I’m a creative entrepreneur and founder of an independent content creation company, Ali Rasoul LTD, committed to uncompromising visions. I’m a contractor to some of the world’s best-known brands, including some among the top 100 entertainment companies in the UK and US. I’ve had the opportunity to work with A-list clients such as Spike Lee, Jordan Peele and Wizkid, and have developed ongoing relationships with labels such as Universal Music Group and Warner Music. 

I’ve been fortunate to build relationships and networks that enable me to travel around the world for work, and attend prestigious events such as the Grammy Award week in Los Angeles. This all started with my participation on the 2017 BFI Film Academy Craft Skills course, delivered by the National Film & Television School. 
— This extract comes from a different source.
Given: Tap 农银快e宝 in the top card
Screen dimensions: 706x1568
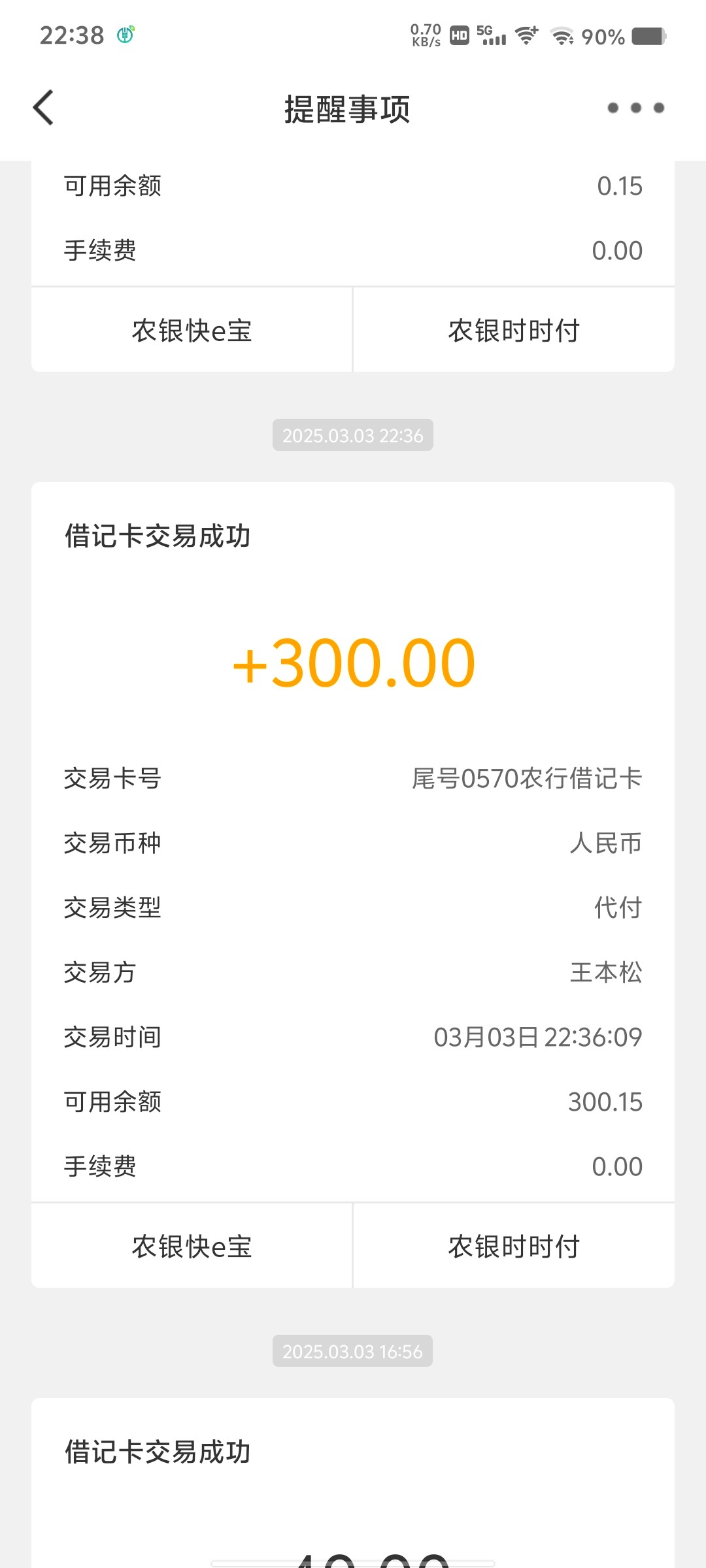Looking at the screenshot, I should click(x=192, y=331).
I’ve always had an interest in recreating the cinematic elements we see in movies. Understanding the deeper meanings behind the film narrative intensified my interest in filmmaking. Working in the film industry can seem overwhelming and a bit too much to handle. The great thing is, support exists out there, it’s all about having the courage to seek it in the right places and take the first step.

In 2017 I decided to apply to the BFI Film Academy and pursue a career as a professional filmmaker. Every creative or filmmaker has their own journey that is unique and vital to them, it’s what builds their identity and personality and ultimately becomes the reason why others want to work with you. 
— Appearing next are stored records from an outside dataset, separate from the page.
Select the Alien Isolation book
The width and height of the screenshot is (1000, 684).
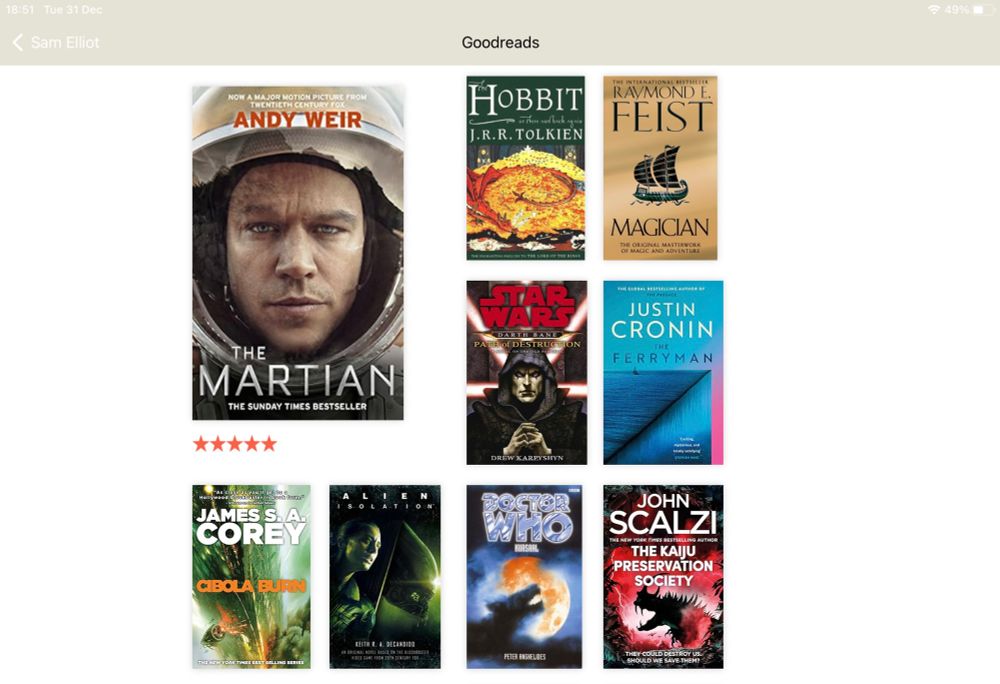pos(385,576)
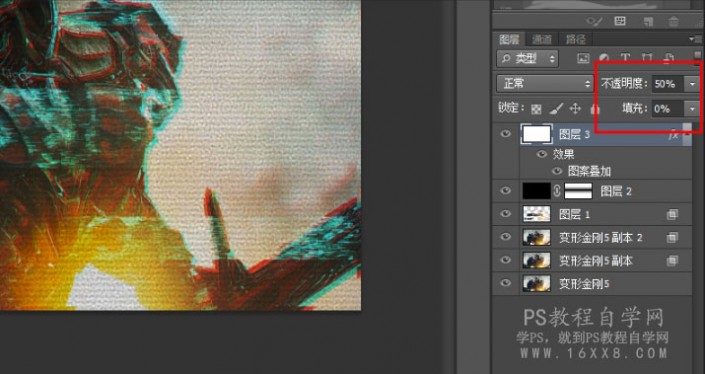Open the 填充 fill slider arrow
The width and height of the screenshot is (705, 374).
coord(692,109)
While beginning in the industry as a young creative, I never actually had a sense of guidance or any tips to follow. I was very open to encountering things as they occurred and taking risks that later on taught me valuable lessons. Below are some things I had to consider throughout my filmmaking journey that I believe would be of value to consider when starting.  
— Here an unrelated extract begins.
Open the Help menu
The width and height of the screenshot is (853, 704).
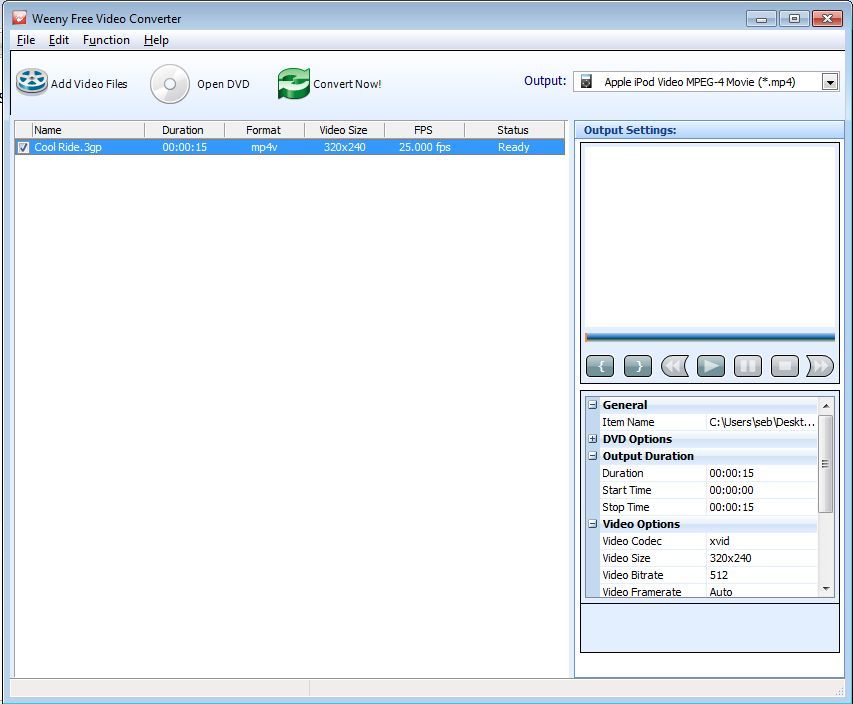[x=156, y=40]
Get inspired, keep learning and don’t be discouraged

During the BFI Film Academy Residential Craft Skills course I received valuable tutoring from industry specialists such as BAFTA award winner Brian Tufano, known for his cinematography in Trainspotting (1996) and Billy Elliot (2000) and attended masterclasses by influential guest speakers that equipped me with essential knowledge and the tools I needed. 

BFI Film Academy session at the Bristol Old Vic

Attending events such as the BFI Film Academy monthly LAB events (formerly Future Film) really helped me understand the power of networking and of being around other creatives. This was a tipping point for me – it added more fuel that drove my passion for creating content and strengthened my self-belief to dream big. Don’t be afraid of attending networking events by yourself, that’s what they’re for. 

Like many other teenagers I experienced discouragement and lack of self-confidence, especially being the youngest in the room. But companies need new ideas to stay relevant, and talented young people with fresh ideas can help companies adapt to the future and achieve their business goals. By focusing on these key points I built my confidence. Build your knowledge by reading books and watching films that inspire you to take action, prioritise your time and commit to your journey because anything and everything is possible. Appreciate your creative journey and never compare yours to others.

Polite professionalism

You never know who could have an impact on your journey so it’s good to know how to approach organisations and influential people. A respectful attitude with good manners can speak volumes and I tended to get a higher chance of a response – be articulate and positive. Even something as simple as registering your email domain can improve the way you are perceived, and can result in meeting a new client and getting work. I was able to attract interest from a music video director that I really admire, George Guise, founder of Visionnaire Pictures and was honoured to work with him on his projects with major artists including Tory Lanez, Maleek Berry and Sarkodie.

Social media is key

In a world where much of what we do is through social media, it can be a really useful tool, if used safely, to develop your career. You can build a network of creative peers for support, reach out to like-minded people directly and explore a wide range of brands across film, fashion, music, as well as the more corporate side of things. Instagram has benefited me in infinite ways, such as being approached by highly recognised figures like Grammy-nominated singer and songwriter Bankulli. He inspired me and introduced me to major contacts including Wizkid, Davido, Teddy Riley, and more. Social media platforms help to display my creative talents (like a CV) and ultimately build my credibility. When you create content consistently you enhance your online presence and benefit your ‘brand’. 

Keep going, keep creating and look for opportunities

BFI Film Academy session in Bradford

The BFI Film Academy has been supportive by offering regular programmes, masterclasses and partnerships with institutions like the NFTS, and the results speaks for itself. Over the past few years their Future Skills Programme has put young trainees on the sets of some major movies like Marvel Studios’ Black Widow, Disney’s Cruella and Star Wars: The Rise of Skywalker.

Moving forward, my new podcast, Creative Entrepreneurs, will be out by the end of 2020, on Spotify and YouTube. I created it to share knowledge and value with creatives about ways to further develop their business and skillset. It features industry and influential public figures, who will be sharing insightful breakdowns and a step-by-step guide of tried and tested methodologies.